# Another Johnsen Rebuild *Questions*



## Eric_Greenstein (Mar 29, 2010)

Ok, so ive been looking for a cheap boat to work on during my slow season.  I found a 15 (14'11") with title and trailer for 320 bucks.  Figured the title was worth that much so I grabbed it.  So far ive nearly gutted it and removed all kinds of wet foam and rotten wood.  Blah blah, you see the pic. I would like to keep it as light as possible to help draft.  I would like to add a front and rear deck as well as a slightly raised floor.  Not sure about gunnels yet...

Question 1
Please share your honest opinions of this boat.  I plan to use it for backwater creeks and mostly protected areas.  Is the hull slap any worse then say a gheenoe or carolina skiff?  

Question 2
I know there are many helpful rebuild threads out there but I can't find any that list the amount of materials used.  I plan on using plywood from lowes because there are no marine plywood suppliers in my area (Daytona).  I need to order my epoxy resin, glass, and fillers. I plan on using MarinePoxy.  Any help with what and how much to order would be greatly appreciated.  

Thanks in advanced


----------



## tomahawk (Mar 9, 2012)

Take a short ride down to Vero Beach and get the ply from here:http://plywood.boatbuildercentral.com/

Order online and check the pickup in person box. Good tech support on their forum as well for their materials.

If you want it to last and be light don't use ply from Lowes. The cost of the wood will be a small portion of the overall cost of the project and saving a hundred or so on plywood isn't really cost effective in the long run.


----------



## cutrunner (Jun 8, 2010)

^ this
or dont use wood.
a sheet of nidacore costs the same or less than a sheet of ply and is MUCH lighter
that boat will weigh a ton if you did wood decks, bulkheads, floor and gunnels
i know, ive done it. To be fair i did overbuild but my point stil stands


----------



## cutrunner (Jun 8, 2010)

Also if you go with nidacore you can go to polyester resin and save money over the epoxy


----------



## Eric_Greenstein (Mar 29, 2010)

Im leaning towards 3.8 or 1/2 marine ply.
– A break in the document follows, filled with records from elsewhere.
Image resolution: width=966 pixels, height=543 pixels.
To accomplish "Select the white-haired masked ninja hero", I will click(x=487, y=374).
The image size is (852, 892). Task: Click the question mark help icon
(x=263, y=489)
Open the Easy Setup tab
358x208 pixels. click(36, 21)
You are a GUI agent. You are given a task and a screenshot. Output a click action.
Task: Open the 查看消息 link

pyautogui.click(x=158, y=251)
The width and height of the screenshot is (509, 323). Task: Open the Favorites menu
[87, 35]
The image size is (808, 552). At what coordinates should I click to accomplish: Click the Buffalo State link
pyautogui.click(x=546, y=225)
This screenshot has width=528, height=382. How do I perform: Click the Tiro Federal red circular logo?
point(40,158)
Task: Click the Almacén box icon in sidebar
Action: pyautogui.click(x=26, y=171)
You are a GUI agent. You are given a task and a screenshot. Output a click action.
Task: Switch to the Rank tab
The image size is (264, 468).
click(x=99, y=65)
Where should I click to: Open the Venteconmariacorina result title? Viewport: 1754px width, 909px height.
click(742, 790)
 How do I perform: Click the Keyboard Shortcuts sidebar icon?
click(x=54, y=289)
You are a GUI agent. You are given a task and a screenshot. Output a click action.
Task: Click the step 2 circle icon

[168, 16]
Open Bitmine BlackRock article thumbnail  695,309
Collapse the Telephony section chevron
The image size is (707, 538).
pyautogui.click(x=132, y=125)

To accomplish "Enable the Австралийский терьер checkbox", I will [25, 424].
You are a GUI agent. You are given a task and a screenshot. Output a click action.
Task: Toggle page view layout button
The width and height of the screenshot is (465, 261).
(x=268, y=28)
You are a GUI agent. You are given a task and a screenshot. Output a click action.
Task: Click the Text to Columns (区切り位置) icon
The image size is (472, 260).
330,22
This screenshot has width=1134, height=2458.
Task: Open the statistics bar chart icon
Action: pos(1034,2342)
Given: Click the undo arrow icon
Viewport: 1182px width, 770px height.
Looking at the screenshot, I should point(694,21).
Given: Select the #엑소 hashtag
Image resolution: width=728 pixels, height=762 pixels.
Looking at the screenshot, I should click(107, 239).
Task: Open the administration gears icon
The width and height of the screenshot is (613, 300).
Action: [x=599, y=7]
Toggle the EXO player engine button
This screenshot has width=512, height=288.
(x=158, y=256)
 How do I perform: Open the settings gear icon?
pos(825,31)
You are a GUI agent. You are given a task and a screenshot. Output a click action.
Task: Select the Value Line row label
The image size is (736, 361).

Everything I have read about nida core is either confusing or bad.


----------



## Dadvocate (Jun 26, 2011)

Purchased from Boat Builder Central (Bateau)
disclaimer I could not find my receipts so these are estimates
1 sheet of 3/4" marine ply on transom. 
2 sheets of 3/8' for front & rear decks and extended gunnels to avg 10.5 inches. 
40' of 1"x4" cypress for cleats and supports.
6 gals of marine epoxy included painting 2 boats and 2 canoes with graphite epoxy mix ( 1 pound Graphite) 
5 lbs wood flour to make fillets and fill
1-1/2 qts Quick Fair
1 gal Epoxy primer
5 yards of 10 oz cloth to cover decks, 1 layer on transom and 1 layer on gunnels. 
80 yards of 6" tape to tab and strenthen gunnels
A couple yards of 1708 for transom and build livewell. 
I did not build a false floor in mine but if I did I would probably use a composite.


----------



## DuckNut (Apr 3, 2009)

Leakin hit it spot on - and while you are at Bateau buying your wood, get the rest of your supplies at Raka

Don't know the city but website will get you there - raka.com


----------



## Eric_Greenstein (Mar 29, 2010)

> Purchased from Boat Builder Central (Bateau)
> disclaimer I could not find my receipts so these are estimates
> 1 sheet of 3/4" marine ply on transom.
> 2 sheets of 3/8' for front & rear decks and extended gunnels to avg 10.5 inches.
> ...


Thanks for the list Leana. I was hoping to do it with 3-4 sheets of 3/8. Just a few questions. 
1.Did you really use nearly a full sheet of 3/4 on the transom? Seems like a ton of weight? 
2.Could you explain the graphite epoxy mix thing? I was hoping I could do everything you did along with false floor with the 6 gallon marinepoxy kit. 
3.Lastly and most importantly, are you happy with the boats performance now? Any pics?


----------



## tomahawk (Mar 9, 2012)

> Leakin hit it spot on - and while you are at Bateau buying your wood, get the rest of your supplies at Raka
> 
> Don't know the city but website will get you there - raka.com


Raka is in Ft. Pierce, a little south of Vero, FG Supply in north Ft. Pierce sells it for the same price. Its just a couple of miles from BBC.
I used mostly Marinepoxy from BBC on my build and was really happy with it. I used some Raka UV resistant on my CF grab bar. It was really nice and looks great.


----------



## Eric_Greenstein (Mar 29, 2010)

Got the wood off the transom today, that was a job!


----------



## Dadvocate (Jun 26, 2011)

There are alot of more knowledgeable posters on here and they have helped alot of people. If you want to read up on things before you ask I gave you some links below.
1. No I did not use the full sheet, two layers of 3/4" plywood epoxy coated and then glued together with epoxy/ wood flour mix.
2.Graphite epoxy coat http://forums.bateau2.com/viewtopic.php?f=4&t=58589
(This is a real dark black shiney finish, if I was to do it again I might have gone with gelcoat, I camp for several weeks on islands every year, but the graphite/ epoxy mix is just like rolling on an oil base)
Here is their page on basic boat building techiques http://www.bateau2.com/howto-index.php
3. Yes it does well with a 25 Yamaha 2 stroke.  Trim tabs help in chop and keeping down spray. Removing one of the 2 boxes in center of boat really opened it up. It serves well for the flats, shrimping and some gigging.
Pictures  http://www.microskiff.com/cgi-bin/yabb2/YaBB.pl?num=1353170334
P.M. me if you want to see it


----------



## Backwater (Dec 14, 2014)

Had the same hull once and can tell you it's a much better ride that a carolina skiff or a gheenoe.  Take a look at a 15ft Dolphin.  Hull has a similar design.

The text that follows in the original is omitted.